■ TASK DESCRIPTION ■
In the article on credit scores, reproduce word for word the passage from "Do You Know" up to and including "deceptive business practice.".

Do You Know Your Credit Score? It Might Not Be Accurate
By Gabriel Hopkins
Say you want to refinance your mortgage, or take one out. Or you want to buy a car. Better know your credit score, right? Good information to have so you can shop around and get a fair interest rate, right? Absolutely.
So where do you get one? Why, from your friendly neighborhood credit-reporting agency, like TransUnion Corp. They’ll sell you a credit score for the low, low price of $39.90! But wait, there’s more! The credit report you buy might be completely useless.
The reality is that up to 25 percent of consumers who buy a credit score are seeing a different number than what their lenders see. Public Justice is helping battle this deceptive business practice.
Credit scores are a numerical representation of a person’s credit risk to lenders, so there has to be some formula for calculating that number. Back in the 1950s, the Fair Isaac Corp. developed the “FICO score” to rate potential borrowers. By the 1980s this scoring system was widely adopted by lenders and remains the dominant system for calculating credit scores today. About 10 years ago, the three big credit reporting agencies, including TransUnion, developed their own formula that they call “VantageScore.” As two reports from the Consumer Financial Protection Bureau have detailed, these two formulas can produce different results – sometimes drastically different – that can lead to a potential borrower and her potential lender having very different ideas about the borrower’s credit risk.
The problems these disparities can cause are obvious. The real issue, at least in the case of TransUnion, is that the company doesn’t tell its customers that the scores they buy might not match what lenders see. This omission takes a key piece of information away from borrowers trying to navigate the already complicated credit market.

■ INFORMATION PROVIDED ■
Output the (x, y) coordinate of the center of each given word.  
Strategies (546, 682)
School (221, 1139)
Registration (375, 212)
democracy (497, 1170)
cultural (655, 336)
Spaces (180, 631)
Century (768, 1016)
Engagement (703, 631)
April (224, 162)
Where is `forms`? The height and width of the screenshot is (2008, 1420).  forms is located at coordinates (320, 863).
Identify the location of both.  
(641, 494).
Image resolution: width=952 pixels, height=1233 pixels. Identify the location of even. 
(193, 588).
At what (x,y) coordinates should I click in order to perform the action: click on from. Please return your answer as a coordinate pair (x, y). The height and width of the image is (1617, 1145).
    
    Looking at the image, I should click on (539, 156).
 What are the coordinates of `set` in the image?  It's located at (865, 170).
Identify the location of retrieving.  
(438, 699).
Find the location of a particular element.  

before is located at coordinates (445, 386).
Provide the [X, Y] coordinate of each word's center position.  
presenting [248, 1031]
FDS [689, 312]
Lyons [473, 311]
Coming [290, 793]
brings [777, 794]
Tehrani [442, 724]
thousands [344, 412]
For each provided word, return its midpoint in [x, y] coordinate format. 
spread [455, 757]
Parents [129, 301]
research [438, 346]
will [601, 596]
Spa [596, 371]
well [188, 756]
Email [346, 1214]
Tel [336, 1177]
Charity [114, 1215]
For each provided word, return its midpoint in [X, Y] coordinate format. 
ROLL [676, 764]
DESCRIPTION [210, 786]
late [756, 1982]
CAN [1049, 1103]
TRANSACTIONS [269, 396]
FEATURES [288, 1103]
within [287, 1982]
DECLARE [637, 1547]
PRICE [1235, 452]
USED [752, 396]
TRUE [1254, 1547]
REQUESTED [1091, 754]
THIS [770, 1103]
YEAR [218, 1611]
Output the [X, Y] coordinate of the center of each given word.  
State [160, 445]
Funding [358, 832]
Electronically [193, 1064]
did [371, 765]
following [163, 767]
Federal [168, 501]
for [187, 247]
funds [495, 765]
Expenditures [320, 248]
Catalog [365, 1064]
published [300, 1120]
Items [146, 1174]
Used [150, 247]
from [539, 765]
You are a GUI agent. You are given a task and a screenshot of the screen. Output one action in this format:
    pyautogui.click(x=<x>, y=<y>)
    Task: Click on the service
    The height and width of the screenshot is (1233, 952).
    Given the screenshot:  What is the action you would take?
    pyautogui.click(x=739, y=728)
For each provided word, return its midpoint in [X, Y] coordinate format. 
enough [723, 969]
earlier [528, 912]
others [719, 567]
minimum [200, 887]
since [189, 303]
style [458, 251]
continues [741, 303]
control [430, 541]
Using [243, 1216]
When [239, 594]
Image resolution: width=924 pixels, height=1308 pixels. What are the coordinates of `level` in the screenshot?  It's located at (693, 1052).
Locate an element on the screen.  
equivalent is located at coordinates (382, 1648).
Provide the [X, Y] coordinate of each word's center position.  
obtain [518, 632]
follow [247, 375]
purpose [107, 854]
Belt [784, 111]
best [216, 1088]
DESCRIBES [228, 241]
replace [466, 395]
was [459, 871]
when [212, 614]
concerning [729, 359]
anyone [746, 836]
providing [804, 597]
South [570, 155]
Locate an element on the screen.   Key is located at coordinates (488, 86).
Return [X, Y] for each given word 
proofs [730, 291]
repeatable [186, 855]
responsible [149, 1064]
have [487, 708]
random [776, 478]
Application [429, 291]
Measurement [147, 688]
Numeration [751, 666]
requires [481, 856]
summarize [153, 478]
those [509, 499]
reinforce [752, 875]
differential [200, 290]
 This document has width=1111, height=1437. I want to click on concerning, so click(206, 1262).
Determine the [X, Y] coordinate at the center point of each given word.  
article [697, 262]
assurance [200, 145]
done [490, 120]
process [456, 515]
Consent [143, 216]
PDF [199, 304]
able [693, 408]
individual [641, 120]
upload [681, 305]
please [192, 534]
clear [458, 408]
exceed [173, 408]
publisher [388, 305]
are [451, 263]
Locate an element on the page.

■ THE COMPLETED TASK ■
Do You Know Your Credit Score? It Might Not Be Accurate
By Gabriel Hopkins
Say you want to refinance your mortgage, or take one out. Or you want to buy a car. Better know your credit score, right? Good information to have so you can shop around and get a fair interest rate, right? Absolutely.
So where do you get one? Why, from your friendly neighborhood credit-reporting agency, like TransUnion Corp. They’ll sell you a credit score for the low, low price of $39.90! But wait, there’s more! The credit report you buy might be completely useless.
The reality is that up to 25 percent of consumers who buy a credit score are seeing a different number than what their lenders see. Public Justice is helping battle this deceptive business practice.